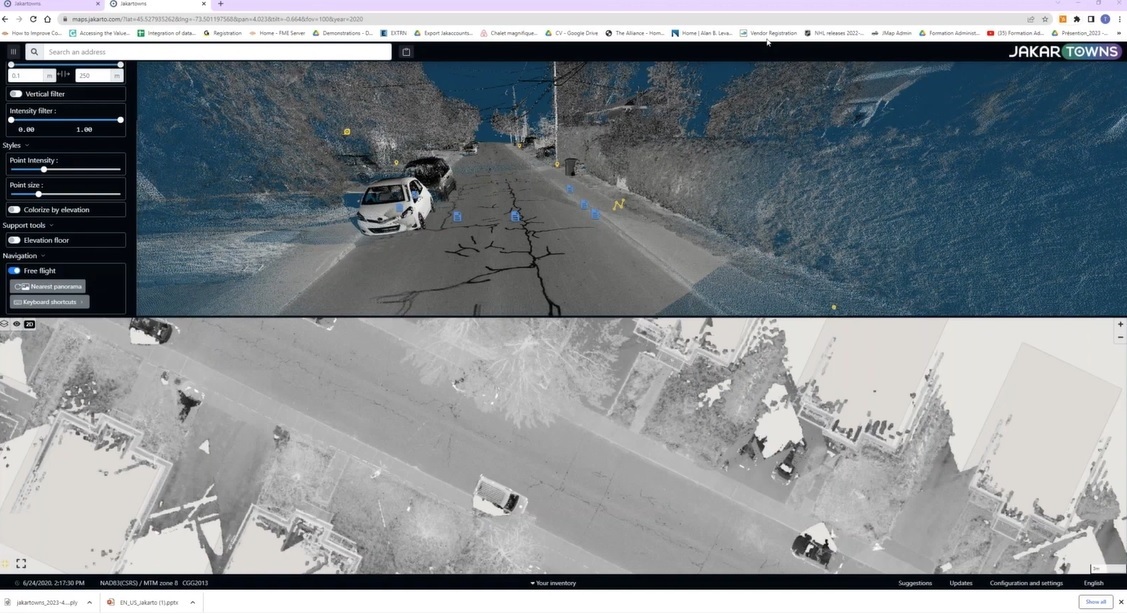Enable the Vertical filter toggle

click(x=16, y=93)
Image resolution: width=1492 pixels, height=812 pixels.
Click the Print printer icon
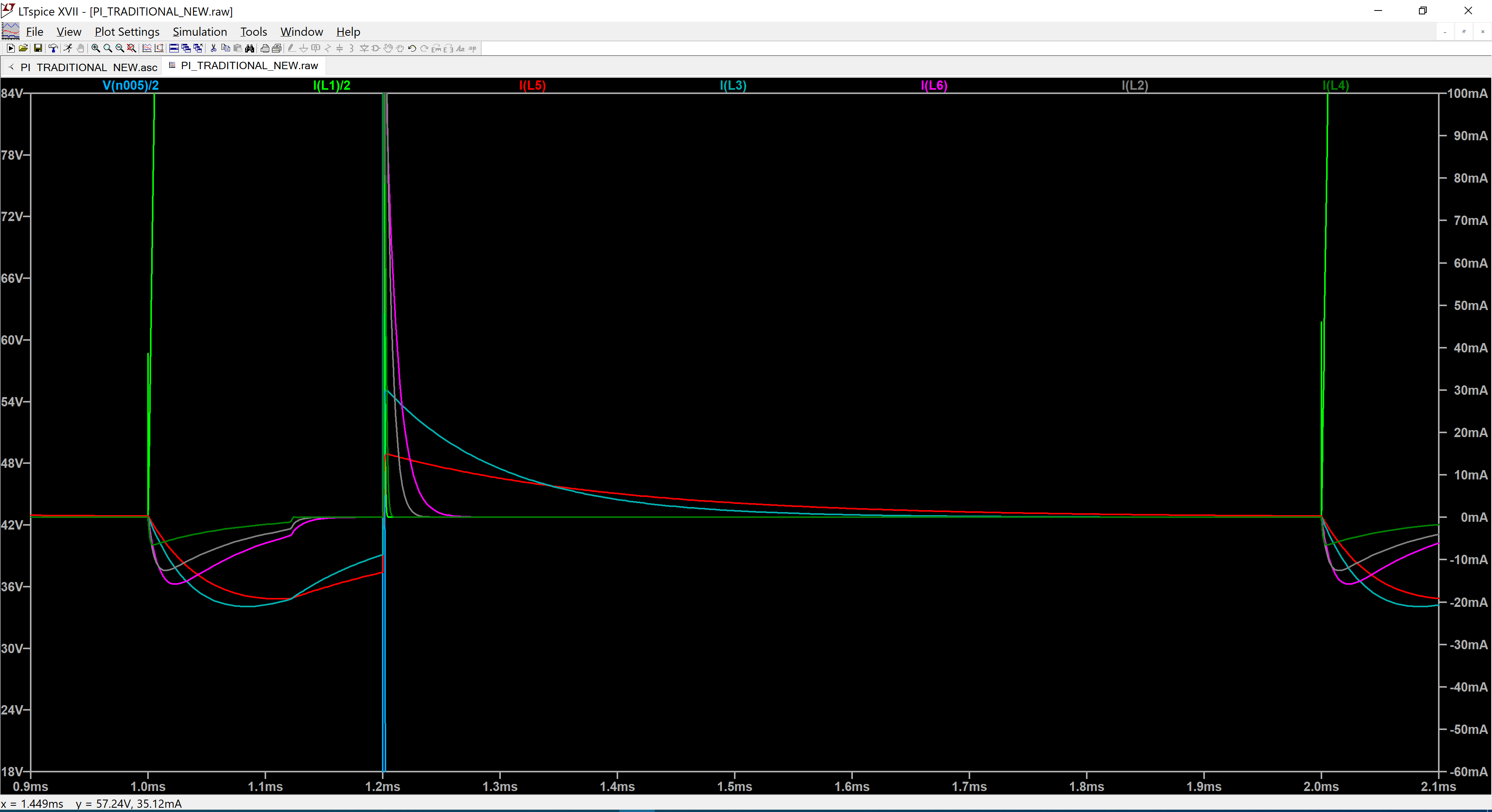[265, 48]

---

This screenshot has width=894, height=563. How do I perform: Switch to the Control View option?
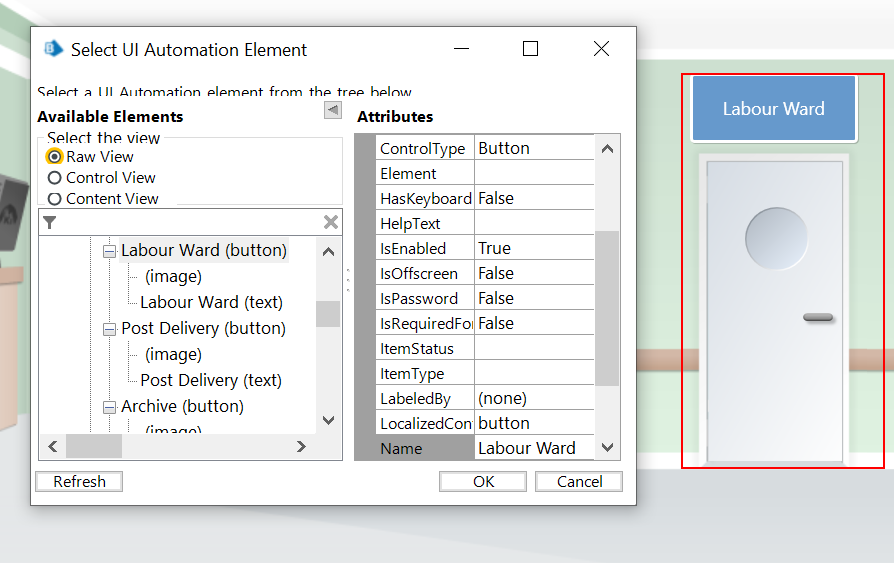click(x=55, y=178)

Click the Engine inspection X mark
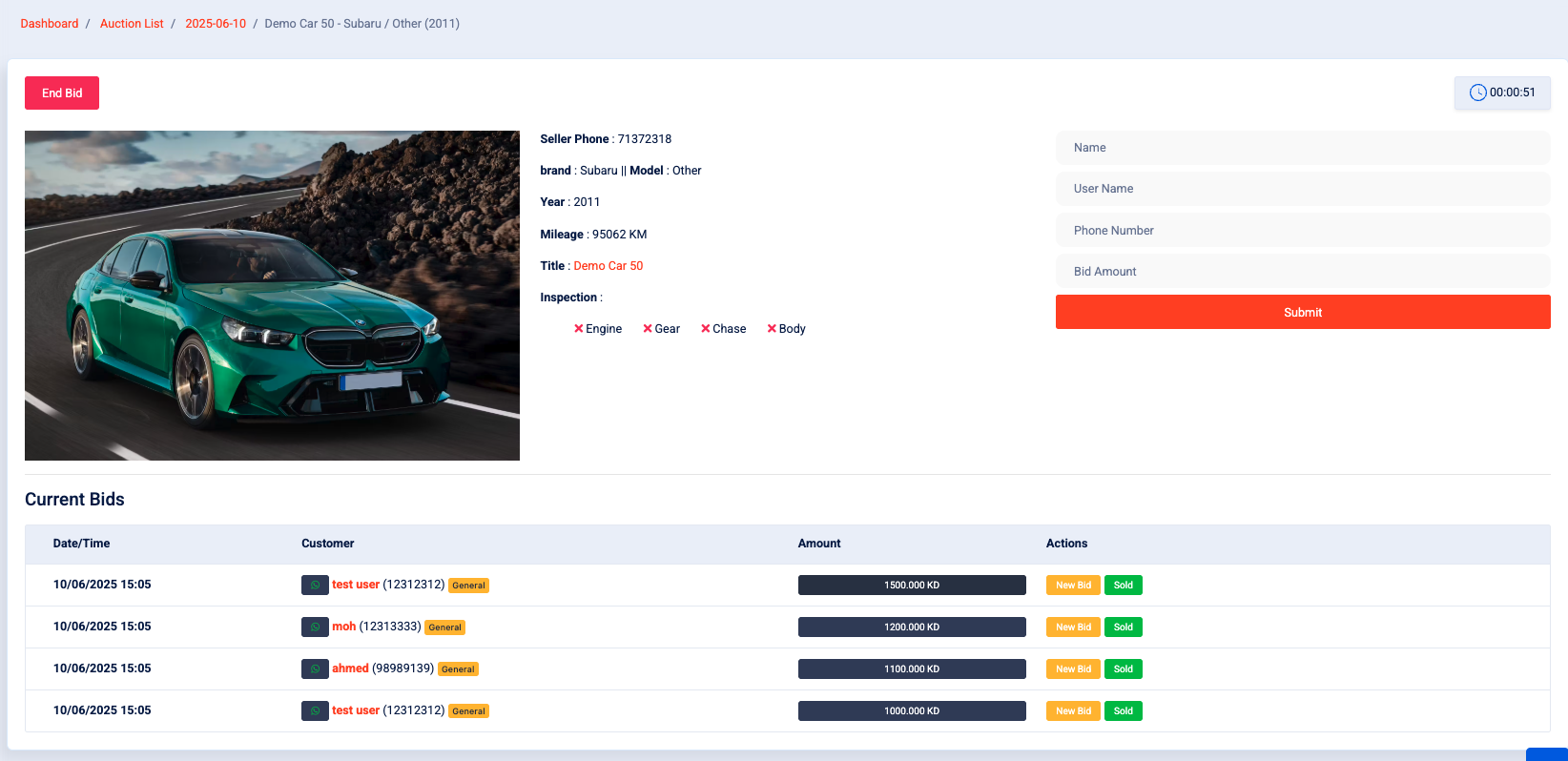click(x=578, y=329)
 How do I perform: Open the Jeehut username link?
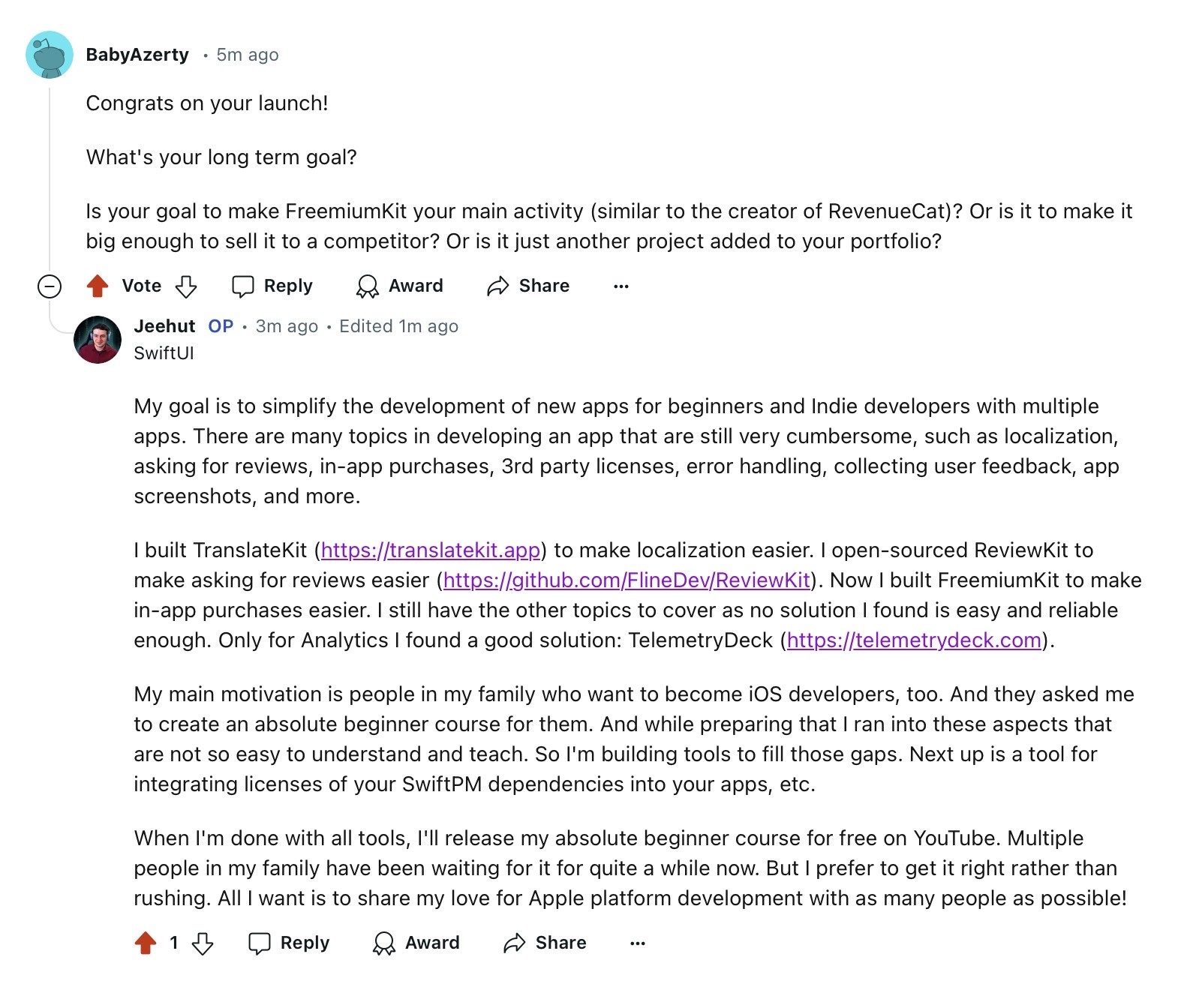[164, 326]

...

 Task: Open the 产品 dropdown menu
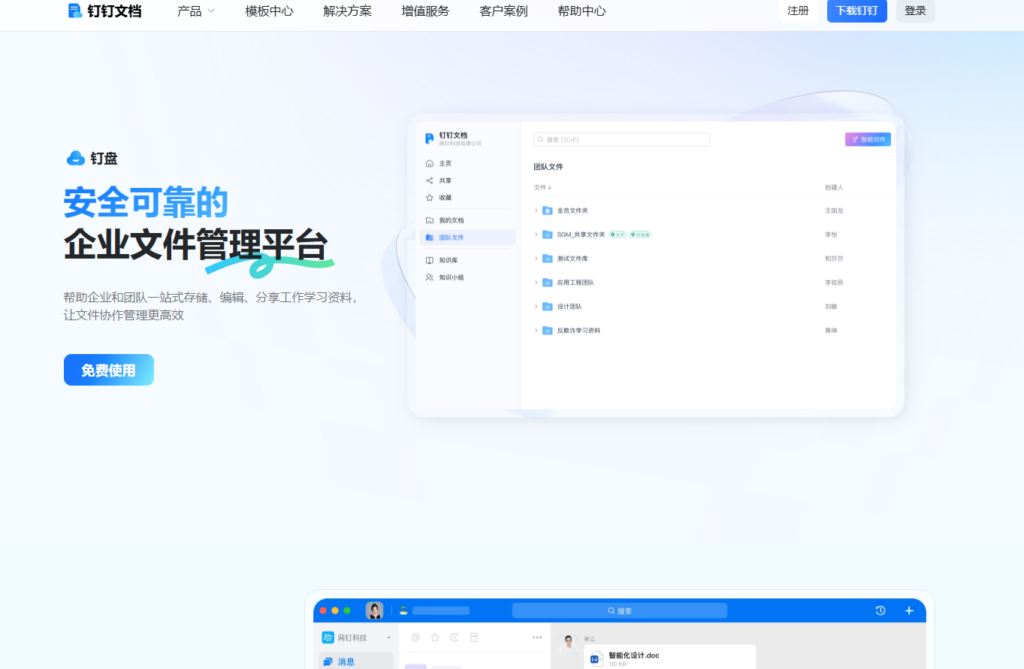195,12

Work to be completed:
Identify every line in the data above that contains the string "Open", and copy each of those lines in full. Case counts.

Output for this task:
 How do I perform: Open the Jeehut username link?
 Task: Open the 产品 dropdown menu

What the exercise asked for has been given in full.